Red rain in Kerala was a phenomenon observed sporadically from 25 July to 23 September 2001 in the southern Indian state of Kerala. Heavy downpours occurred in which the rain was primarily red, staining clothes and appearing like blood.<1> Yellow, green, and black rains were also reported. <2>

It was initially suspected that the rains were colored by fallout from a hypothetical meteor burst, but the Government of India commissioned a study which found the rains had been colored by spores from a locally prolific aerial algae.<3> Then in early 2006, the Keralan colored rains suddenly rose to worldwide attention after media reports of an extraordinary theory that the colored particles are extraterrestrial cells, proposed by Godfrey Louis and Santhosh Kumar of the Mahatma Gandhi University in Kottayam.

<snip>
Conventional theories

History records many instances of unusual objects falling with the rain — in 2000, in an example of raining animals, a small waterspout in the North Sea sucked up a school of fish a mile off shore, depositing them shortly afterwards on Great Yarmouth in the United Kingdom.<11> Coloured rain is by no means rare, and can often be explained by the transport of dust from desert regions in high pressure areas, where it mixes with water droplets. One such case occurred in England in 1903, when dust was carried from the Sahara and fell with rain in February of that year.

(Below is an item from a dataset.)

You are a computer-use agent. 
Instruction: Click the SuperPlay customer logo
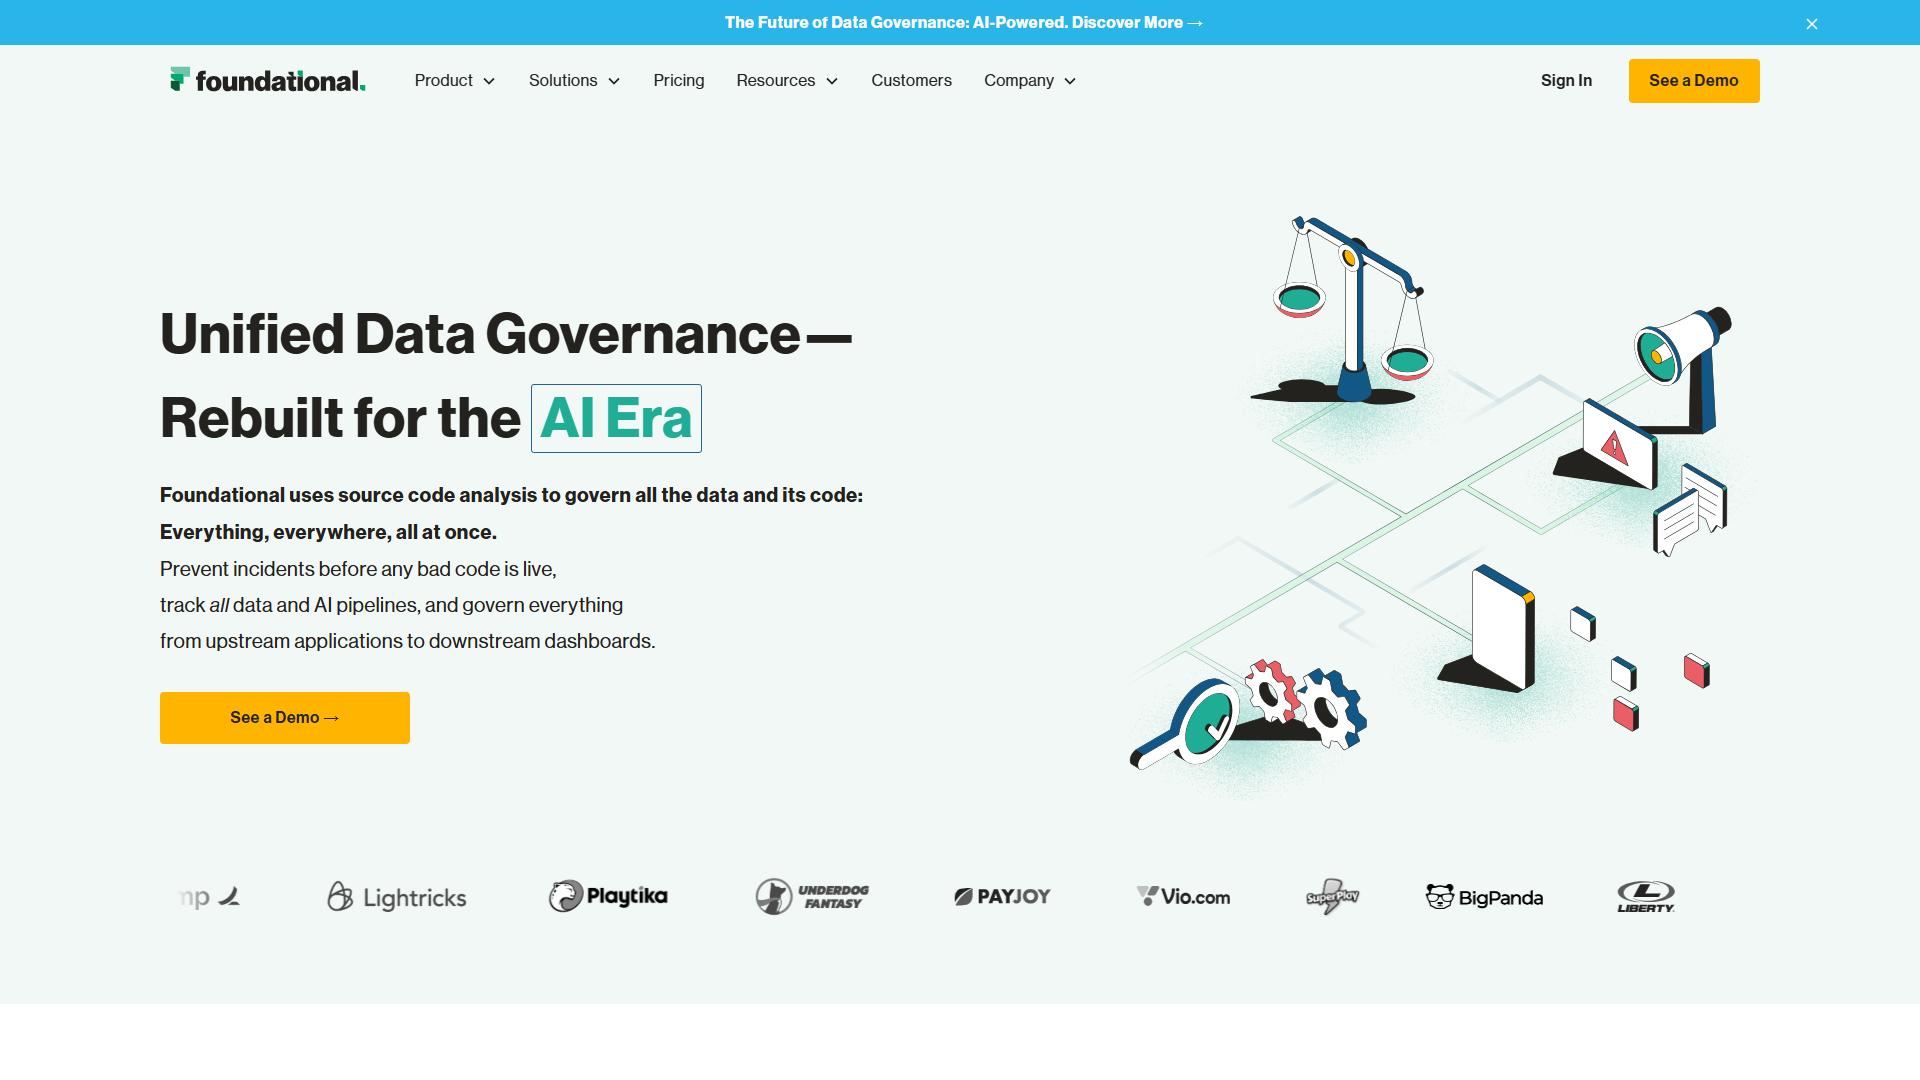[x=1332, y=896]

At first, the red rain in Kerala was attributed to the same effect, with dust from the deserts of Arabia initially the suspect. LIDAR observations had detected a cloud of dust in the atmosphere near Kerala in the days preceding the outbreak of the red rain <12>. However, this hypothesis could not explain certain aspects of the red rain, such as its sudden onset and gradual decline over two months, and its localisation to Kerala despite atmospheric conditions that should have seen it occur in neighbouring states as well.

Another theory is that the rain contained mammalian blood, a large flock of bats having been killed at high altitude, perhaps by a meteor. Some bat species in India live in very large communities. However, no bat wings or other remains were found raining from the sky, and no known process would separate the red blood cells from white cells, platelets and other blood components. Red blood cells disrupt rapidly in regular rainwater because of osmosis, but this was not evident with the red particles.<13>


More:
http://en.wikipedia.org/wiki/Red_rain_in_Kerala#Conventional_theories


I'm fascinated by this!

I'd like to devote a couple hours to reading more, but I don't have time.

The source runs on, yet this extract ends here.